### Cross-Validation and the Bootstrap

resampling techniques

In [5]:
import numpy as np
import statsmodels.api as sm
from ISLP import load_data
from ISLP.models import (ModelSpec as MS,
                         summarize,
                         poly)
from sklearn.model_selection import train_test_split

In [7]:
from functools import partial
from sklearn.model_selection import \
     (cross_validate,
      KFold,
      ShuffleSplit)
from sklearn.base import clone
from ISLP.models import sklearn_sm

### Validation set Approach

We use the validation set approach in order to estimate the test error rates thatresult from fitting various linear models on the Auto data set

Here we use test_train_split() function to split the data into training and vaidation sets.

We be using random seed to deal with random elements.

In [13]:
Auto = load_data('Auto')
Auto_train, Auto_valid = train_test_split(Auto,
                                         test_size=196,
                                         random_state=0)

There are 392 obervation in this data set we use train test split to split them equally of size 196 using test_size=196

In [20]:
hp_mm = MS(['horsepower'])
X_train = hp_mm.fit_transform(Auto_train)
y_train = Auto_train['mpg']
model = sm.OLS(y_train, X_train)
results = model.fit()

with Auto_train we will fit a linear regression using only the obervations corresponding to the training set.

In [25]:
X_valid = hp_mm.transform(Auto_valid)
y_valid = Auto_valid['mpg']
valid_pred = results.predict(X_valid)
np.mean((y_valid - valid_pred)**2)

23.61661706966988

There is a method of results i.e predict() which is used to evaluate on the model matrix for this model created using the validation data set. we have also calculated the MSE of our model.

Here validation dataset is used for hyperparameter tuning. for checking overfitting!

In [29]:
def evalMSE(terms,
            response,
            train,
            test):

   mm = MS(terms)
   X_train = mm.fit_transform(train)
   y_train = train[response]

   X_test = mm.transform(test)
   y_test = test[response]

   results = sm.OLS(y_train, X_train).fit()
   test_pred = results.predict(X_test)

   return np.mean((y_test - test_pred)**2)

we provide a function evalMSE() that takes a model string as well as a training and test set and returns the MSE on the test set.

In [32]:
MSE = np.zeros(3)
for idx, degree in enumerate(range(1, 4)):
    MSE[idx] = evalMSE([poly('horsepower', degree)],
                       'mpg',
                       Auto_train,
                       Auto_valid)
MSE

array([23.61661707, 18.76303135, 18.79694163])

we use enumerate() function here to estimate the validation MSE using linear, Quadratic and cubic fits.

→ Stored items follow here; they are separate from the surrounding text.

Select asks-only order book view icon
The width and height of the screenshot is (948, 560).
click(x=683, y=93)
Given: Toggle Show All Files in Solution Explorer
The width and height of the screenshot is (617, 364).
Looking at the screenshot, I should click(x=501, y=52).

It will give both the values and indices of objects as one iterates over a for loop.

In [37]:
Auto_train, Auto_valid = train_test_split(Auto,
                                          test_size=196,
                                          random_state=3)
MSE = np.zeros(3)
for idx, degree in enumerate(range(1, 4)):
    MSE[idx] = evalMSE([poly('horsepower', degree)],
                       'mpg',
                       Auto_train,
                       Auto_valid)
MSE

array([20.75540796, 16.94510676, 16.97437833])

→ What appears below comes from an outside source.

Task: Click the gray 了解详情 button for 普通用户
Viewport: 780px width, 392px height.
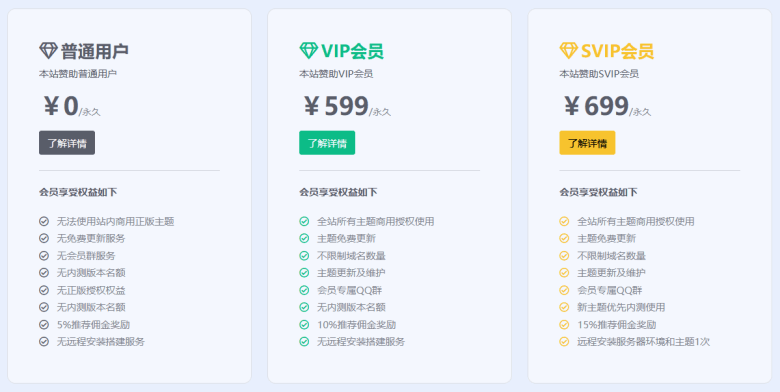Action: point(67,143)
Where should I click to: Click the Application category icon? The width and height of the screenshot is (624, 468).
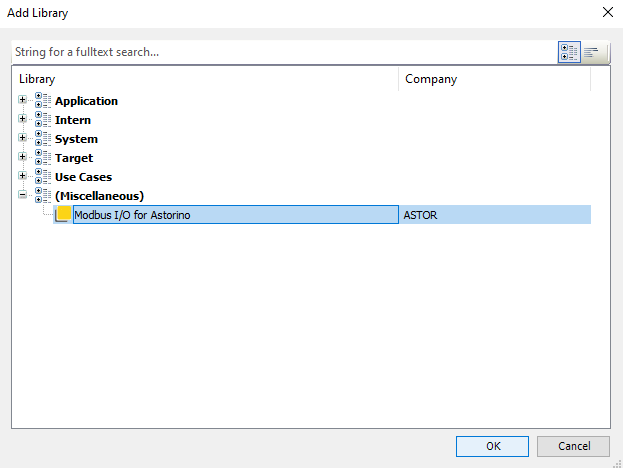(43, 101)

using this split of observations into a training set and a validation set, we find that the validation set error rates for the models with linar, quadratic and cubic terms are 20.76, 16.95, 16.97. These results are cosistent with the previous findings thata model that predicts `mpg` using a quadratic function of `horsepower` performs better than a model that involves only a linear function of horsepower and there is no evidence of an improvement in using a cubic fucntion of horsepower.

### Cross-Validation

Cross-validation helps check how well a model works. In Python, it’s easiest to do this using sklearn. But if you build your model using statsmodels, it won’t work directly with sklearn. To fix this, we use a `wrapper` called sklearn_sm() from the ISLP package. This wrapper connects statsmodels models with sklearn tools. You can also give it extra info like the formula and model settings. This makes cross-validation simple, even for statsmodels models.

In [43]:
hp_model = sklearn_sm(sm.OLS,
                      MS(['horsepower']))
X, Y = Auto.drop(columns=['mpg']), Auto['mpg']
cv_results = cross_validate(hp_model,
                            X,
                            Y,
                            cv=Auto.shape[0])
cv_err = np.mean(cv_results['test_score'])
cv_err

24.231513517929226

The cross_validate() function in sklearn needs a model (with fit(), predict(), and score() methods), feature data X, and response Y. If we set the cv argument to a number K, it does *K-fold cross-validation. If we set it equal to the total number of observations, it performs **leave-one-out cross-validation (LOOCV). This function returns a dictionary, but we only need the test score (MSE), which in one case is 24.23. We can repeat this for more complex models. To do this automatically, we use a for loop that fits **polynomial models from degree 1 to 5*, calculates the cross-validation error, and saves each result in a list called cv_error. The variable d in the loop is the polynomial degree. Running this might take a few seconds.

In [50]:
cv_error = np.zeros(5)
H = np.array(Auto['horsepower'])
M = sklearn_sm(sm.OLS)
for i, d in enumerate(range(1,6)):
    X = np.power.outer(H, np.arange(d+1))
    M_CV = cross_validate(M,
                          X,
                          Y,
                          cv=Auto.shape[0])
    cv_error[i] = np.mean(M_CV['test_score'])
cv_error

array([24.23151352, 19.24821312, 19.33498406, 19.42443033, 19.03324353])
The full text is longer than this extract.